(Collected data)
——

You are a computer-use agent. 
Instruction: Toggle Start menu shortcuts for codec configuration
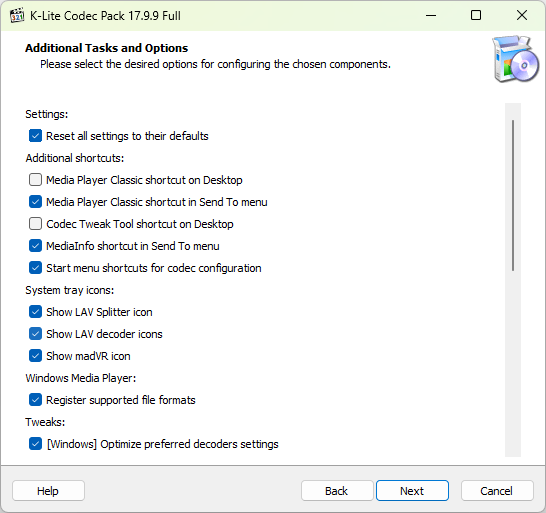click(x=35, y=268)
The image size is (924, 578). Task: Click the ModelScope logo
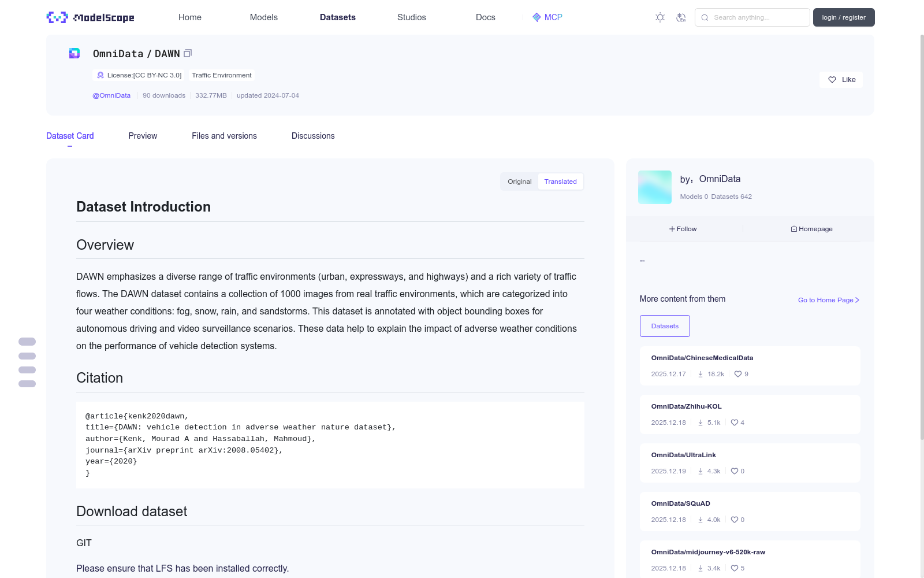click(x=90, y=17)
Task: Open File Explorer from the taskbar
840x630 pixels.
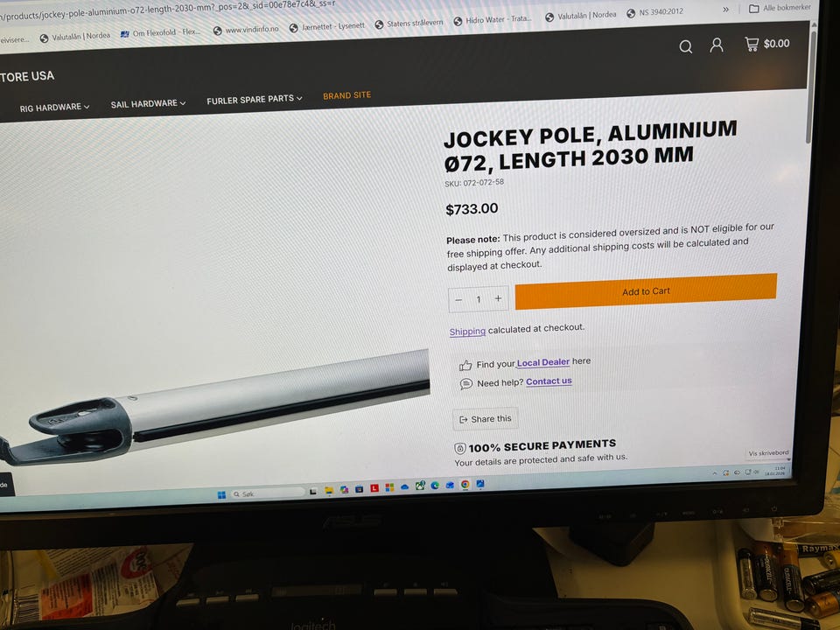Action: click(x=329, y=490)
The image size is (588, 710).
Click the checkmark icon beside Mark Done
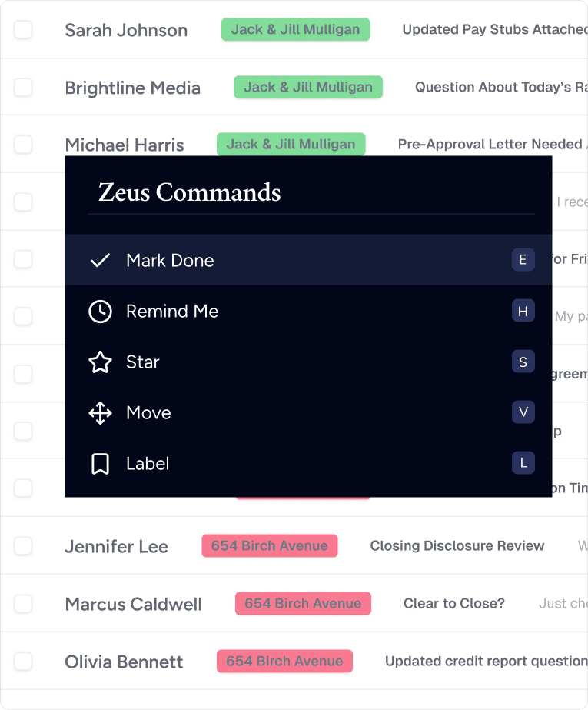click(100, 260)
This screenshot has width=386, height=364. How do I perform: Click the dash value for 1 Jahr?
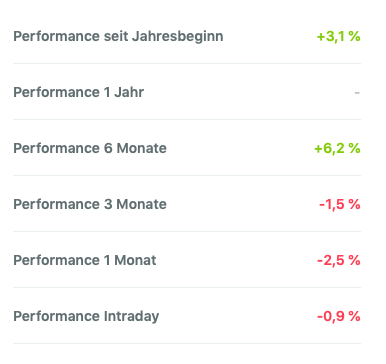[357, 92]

——

* **DESCRIPTION OF THE TASK**
Leave out the pictures and copy exactly the lines from the one with "This screenshot has" through the last line of the records above.

* **SOLUTION TO THE EXERCISE**
This screenshot has width=386, height=364. How do I perform: Click the dash value for 1 Jahr?
[357, 92]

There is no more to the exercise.